China is currently amassing large foreign reserves while imposing internally capital controls. Does this make sense? Wouldn't an economy that has the ability to create such surpluses want to participate more fully in world markets? One should not forget that these foreign reserves are accumulated thanks to a positive trade balance and a fixed exchange rate, not thanks to a particularly well functioning capital market in China. In fact, the financial sector in quite under-developed in China, and most households have access to nothing more than simple bank accounts.
Philippe Bacchetta, Kenza Benhima and Yannick Kalantzis build a model where the central bank has access to world market, but domestic households not.
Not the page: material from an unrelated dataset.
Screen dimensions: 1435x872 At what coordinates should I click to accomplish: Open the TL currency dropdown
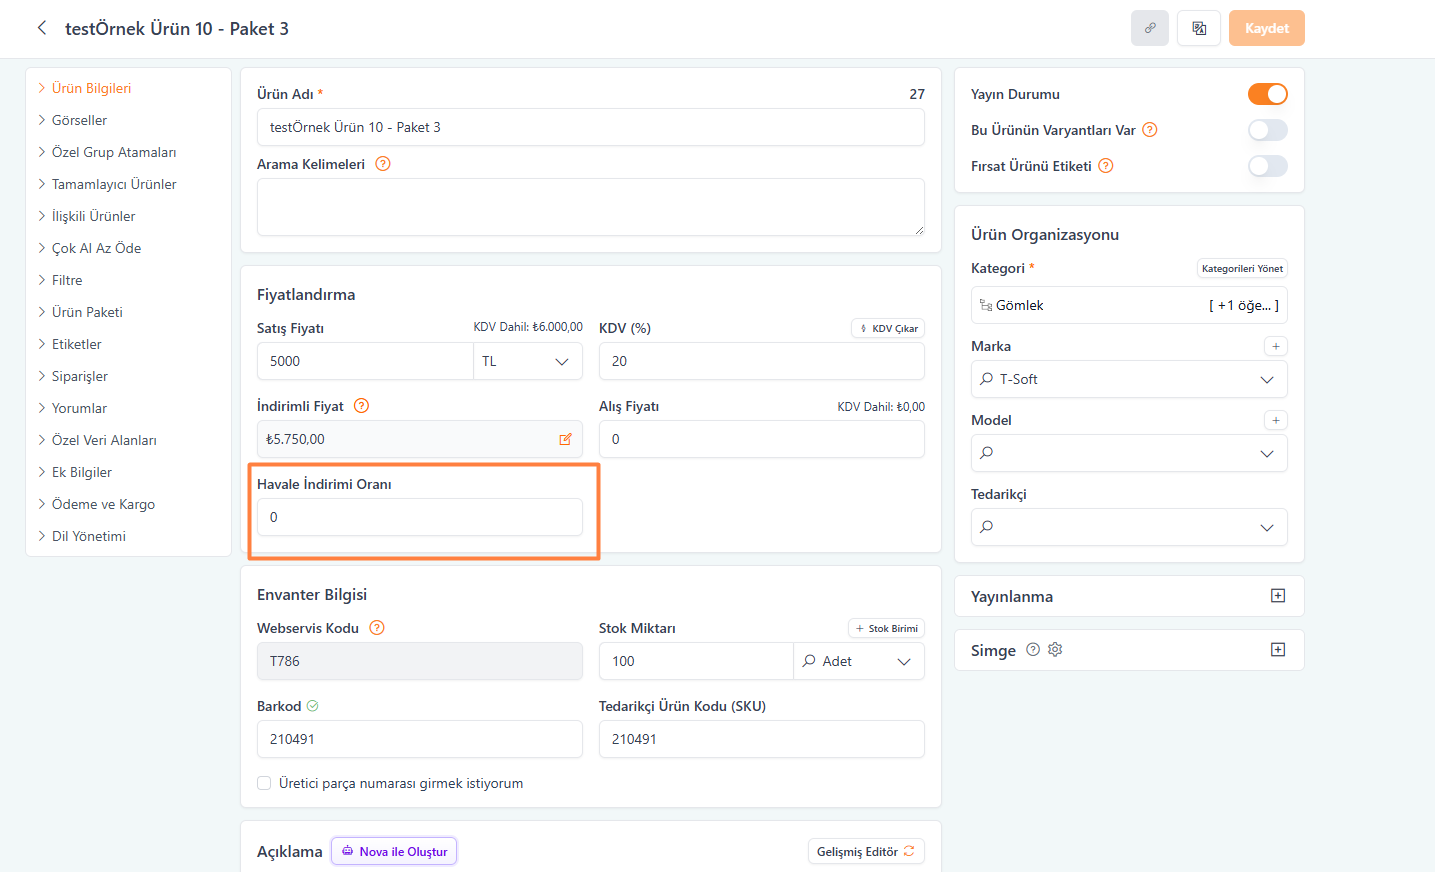click(527, 361)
This enables the central bank to impose a different interest rate than the world interest rate, but it steady-state it is best to replicate an open economy: accumulate reserves and issue domestic debt at the world interest rate. If the economy grows rapidly, though, you want to have a higher interest rate domestically while imposing capital controls, that is, one needs to prevent arbitrage. But then, intertemporal substitution needs to happen through international reserves, as households cannot do it.
What is intriguing here is that we have a situation where open markets are welfare inferior to restricted ones with a reserve accumulation policy. Usually, we think that free markets would work best, especially as here there is no moral hazard, systemic risk, or other distortion. The reason is that borrowing constraints are binding as the economy converges towards steady state, and it cannot provide adequate intertemporal allocation in open markets. The central bank needs to help, and needs to differentiate interest rates to do so. That can only happen with capital controls.